C'est la définition de base mais aussi le résultat de la démonstration: la musique est une capacité partagée par tous les hommes [le fait que le conhcept de musique ne le soit pas est, pour Blacking, d'importance secondaire]
Certaines structures profondes peuvent varier d'une culture à l'autre. Mais il existe aussi, pour Blacking, des structures «plutôt universelles». Ce sont celles qui sont le plus liées à des propriétés physiologiques ou aux propriétés cognitives partagées de l'espèce humaine.
De ce point de vue, l'étude de la musique devrait, explique Blacking, éclairer des aspects profonds de l'esprit humain. Elle est une activité relativement spontanée, qui s'appuye sur des processus largement subconscients. C'est l'une des propositions les plus fortes mais aussi les plus critiquées de Blacking.
Car on le sait, la compréhension musicale n'est pas universelle. Les Européens ont du mal à comprendre «spontanément»la musique chinoise. La musique de Mozart ne parle pas aux Kaluli de Nouvelle-Guinée (elle ne parle même pas aux musiciens tsiganes de Moldavie, j'en ai fait l'expérience). Les clarinettes tule des Wayampi suggèrent au premier abord, à la plupart des étudiants des sections d'ethnologie, des mugissements de bovins, davantage que de la musique (j'en ai fait l'expérience également). On pourrait multiplier les exemples de cette sorte, qui montrent que la musique n'est pas un mode de communication universel. Vous pourrez en faire vous-même l'expérience à la médiathèque de la Ville de Paris: choisissez au hasard un disque dans le bac Japon ou Chine, ou Sibérie ou encore, fôret Amazonienne, et voyez si vous parvenez à comprendre spontanément cette musique (passées peut-être les premières minutes d'émerveillement devant les timbres étranges...).
Blacking est parfaitement conscient de ces limites. Mais il fait aussi valoir qu'une musique peut être comprise sur des aires géographiques beaucoup plus larges qu'un mode de communication clairement culturel, comme le langage. Si vous prenez un disque au hasard, non plus dans le bac «musique chinoise»mais dans celui «musique indienne» (surtout si vous choisissez un disque de musique classique indienne) vous vous sentirez peut-être en terrain familier. La mélodie jouée par les interprètes, leurs rythmes, seront peut-être nouveaux mais la plupart des auditeurs avec lesquels j'ai pu tenter l'expérience ont l'impression de «comprendre ce qui se passe». De même, les rythmes africains peuvent émouvoir, aussi bien, des européens...Or pour expliquer cela, on ne peut invoquer une «culture commune» (qui relierait les européens aux indiens et au continent africain par exemple). Blacking estime que ce type de compréhension trans-culturelle s'explique par des «structures profondes» partagées. Ce ne sont naturellement pas les seules structures qui interviennent dans la production musicale mais pour Blacking, elles existent.

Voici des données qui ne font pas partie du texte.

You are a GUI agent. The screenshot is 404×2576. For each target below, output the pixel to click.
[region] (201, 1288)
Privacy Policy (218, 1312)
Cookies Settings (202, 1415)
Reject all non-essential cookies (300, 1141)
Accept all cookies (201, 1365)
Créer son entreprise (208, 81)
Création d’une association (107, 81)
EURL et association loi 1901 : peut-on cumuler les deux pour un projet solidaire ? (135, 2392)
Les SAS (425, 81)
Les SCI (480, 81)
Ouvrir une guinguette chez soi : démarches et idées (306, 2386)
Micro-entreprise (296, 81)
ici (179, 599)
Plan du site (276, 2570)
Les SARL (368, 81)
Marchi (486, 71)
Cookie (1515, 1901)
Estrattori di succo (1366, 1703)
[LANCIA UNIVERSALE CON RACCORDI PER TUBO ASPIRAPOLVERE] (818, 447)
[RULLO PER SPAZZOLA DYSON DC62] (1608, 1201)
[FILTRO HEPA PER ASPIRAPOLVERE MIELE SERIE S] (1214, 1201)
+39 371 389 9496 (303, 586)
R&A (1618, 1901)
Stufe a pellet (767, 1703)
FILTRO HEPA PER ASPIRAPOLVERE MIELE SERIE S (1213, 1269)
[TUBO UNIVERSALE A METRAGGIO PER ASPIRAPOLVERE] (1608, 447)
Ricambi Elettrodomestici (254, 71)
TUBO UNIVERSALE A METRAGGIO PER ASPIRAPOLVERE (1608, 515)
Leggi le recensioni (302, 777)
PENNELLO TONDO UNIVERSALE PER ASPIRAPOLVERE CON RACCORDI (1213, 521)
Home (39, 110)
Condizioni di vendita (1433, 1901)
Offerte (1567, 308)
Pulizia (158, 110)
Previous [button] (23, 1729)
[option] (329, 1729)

Importance politique de la musique
Sa thèse est audacieuse mais elle n'est pas démontrée. On vient de le voir: il y a des arguments en sa faveur et d'autres, qui militent contre elle. Quoi qu'il en soit, l'auteur n'a probablement pas tort lorsqu'il conclut sur la pertinence et l'utilité politique d'une étude anthropologique de la musique:
Dans un monde où le pouvoir autoritaire est maintenu au travers de la supériorité technique, et où cette supériorité est censée indiquer un monopole intellectuel, il est nécessaire de montrer que les véritables ressources de la technologie, celles de toute culture, ne peuvent être trouvées que dans le corps humain et dans l'interaction des corps humains.
(...)
Dans un monde comme le notre, fait de cruauté et d'exploitation, un monde dans lequel le clinquant et le médiocre prolifèrent à l'infini pour le seul profit commercial, il est nécessaire de comprendre pourquoi un madrigal de Gesualdo ou une Passion de Bach, une mélodie de sitar indien ou un chant africain, ou le Wozzeck de Berg ou le Requiem de guerre de Britten, ou le gamelan balinais ou l'opéra de Canton, ou une symphonie de Mozart, Beethoven ou Malher, peuvent être profondément nécessaires à la survie humaine, bien au delà du mérite qu'ils ont, peut-être, en tant qu'exemples de créativité ou de progrès technique.